== Segment start ==

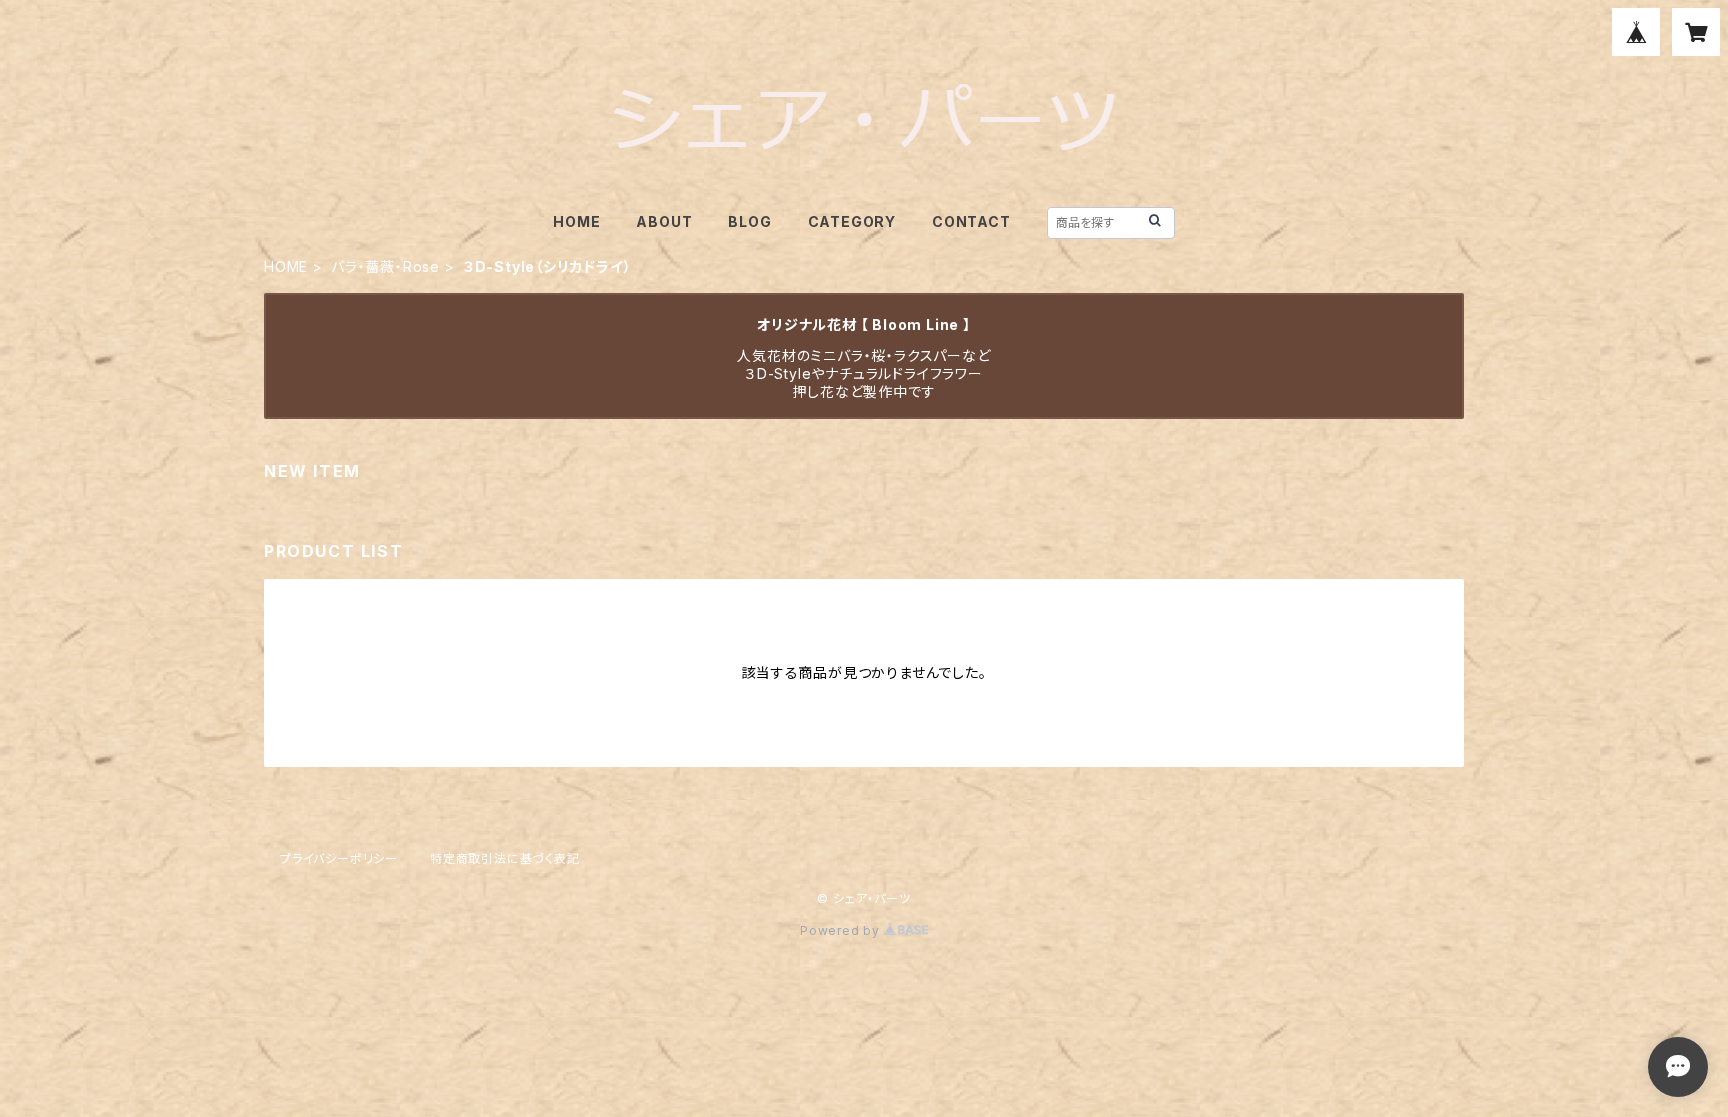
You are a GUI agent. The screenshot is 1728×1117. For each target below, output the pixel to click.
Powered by (842, 930)
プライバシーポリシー (339, 858)
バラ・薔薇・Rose (385, 266)
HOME (576, 221)
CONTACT (971, 221)
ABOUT (664, 221)
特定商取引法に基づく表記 (505, 858)
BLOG (749, 221)
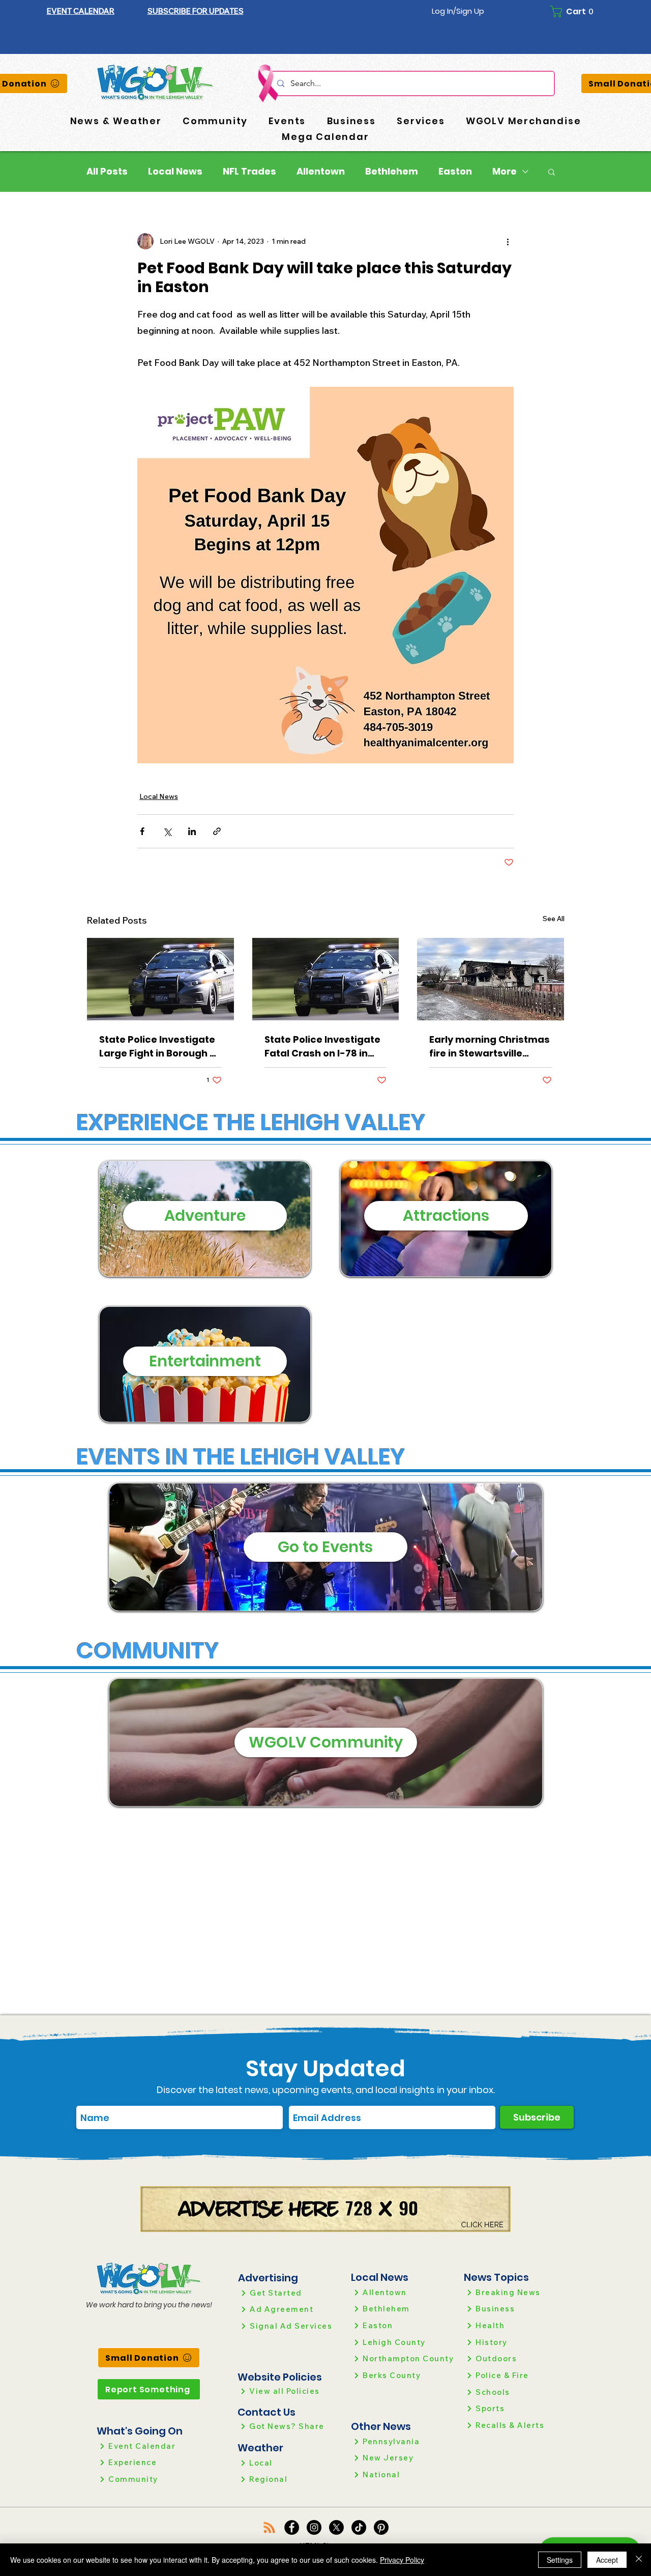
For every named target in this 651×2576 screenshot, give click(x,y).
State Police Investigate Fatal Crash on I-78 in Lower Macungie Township (322, 1046)
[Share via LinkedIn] (192, 831)
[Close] (639, 2560)
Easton (455, 171)
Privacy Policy (402, 2560)
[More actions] (507, 241)
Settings (560, 2560)
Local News (175, 171)
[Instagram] (314, 2527)
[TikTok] (358, 2527)
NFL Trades (249, 171)
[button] (195, 11)
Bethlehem (391, 171)
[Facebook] (291, 2527)
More (504, 171)
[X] (336, 2527)
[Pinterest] (381, 2527)
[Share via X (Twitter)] (167, 831)
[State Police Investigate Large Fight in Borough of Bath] (160, 979)
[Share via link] (217, 831)
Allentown (321, 171)
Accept (607, 2560)
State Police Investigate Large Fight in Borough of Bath (159, 1046)
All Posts (107, 171)
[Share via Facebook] (142, 831)
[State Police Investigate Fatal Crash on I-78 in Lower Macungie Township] (325, 979)
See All (554, 918)
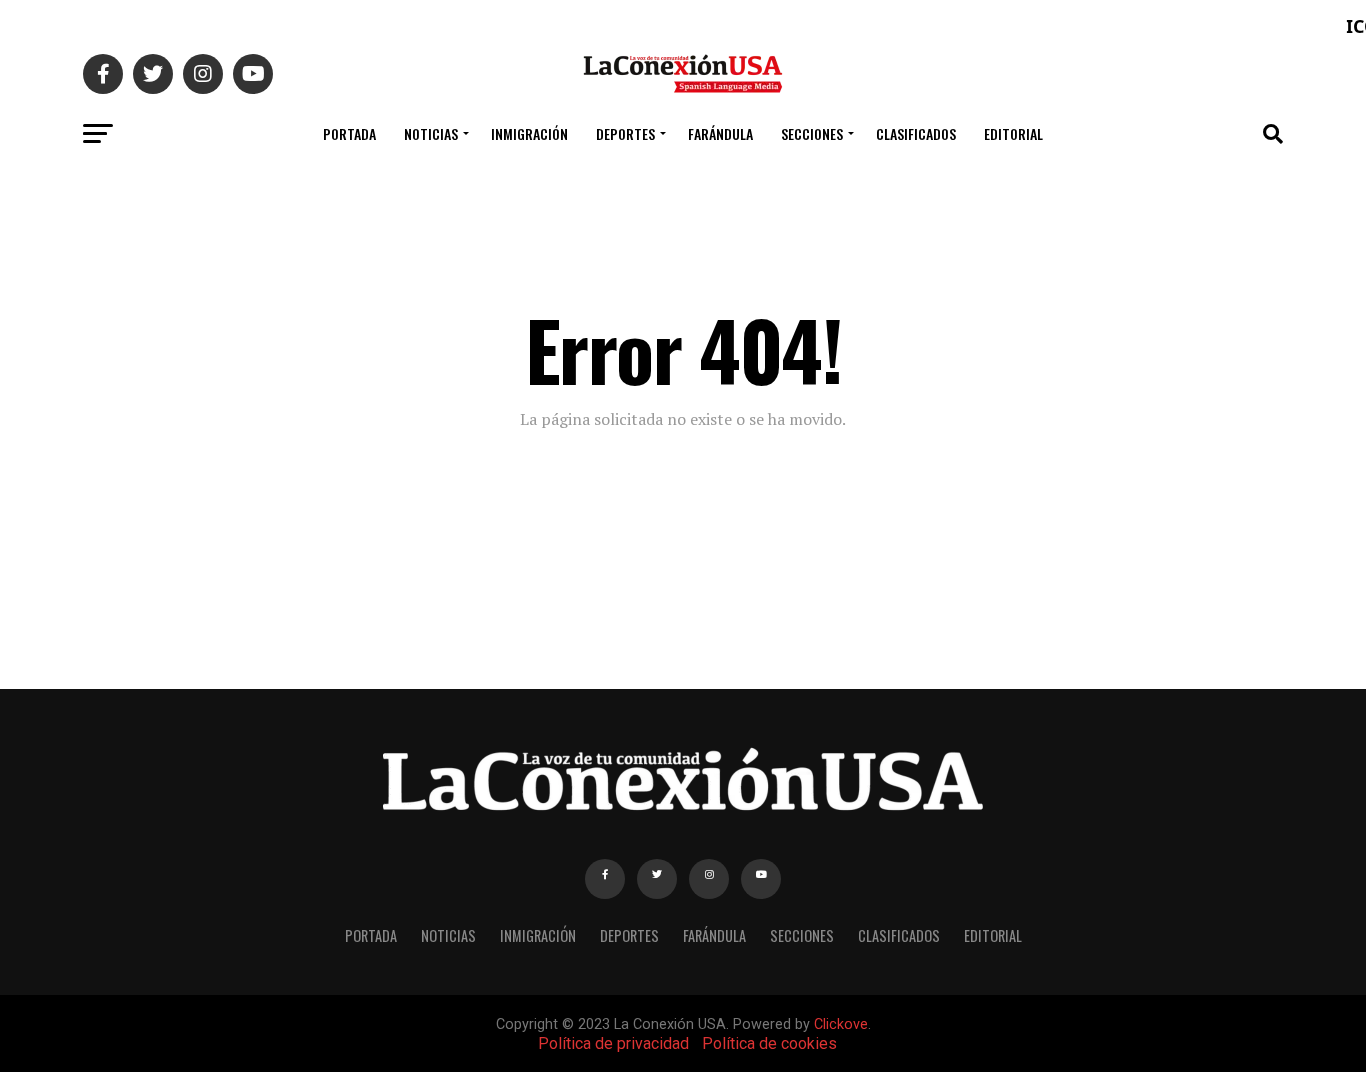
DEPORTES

== Segment end ==

→ **WORK REQUEST**:
Wherever "Investigate" turns up in the records, copy the whole line.

→ **RESULT BELOW**:
State Police Investigate Fatal Crash on I-78 in Lower Macungie Township (322, 1046)
[State Police Investigate Large Fight in Borough of Bath] (160, 979)
State Police Investigate Large Fight in Borough of Bath (159, 1046)
[State Police Investigate Fatal Crash on I-78 in Lower Macungie Township] (325, 979)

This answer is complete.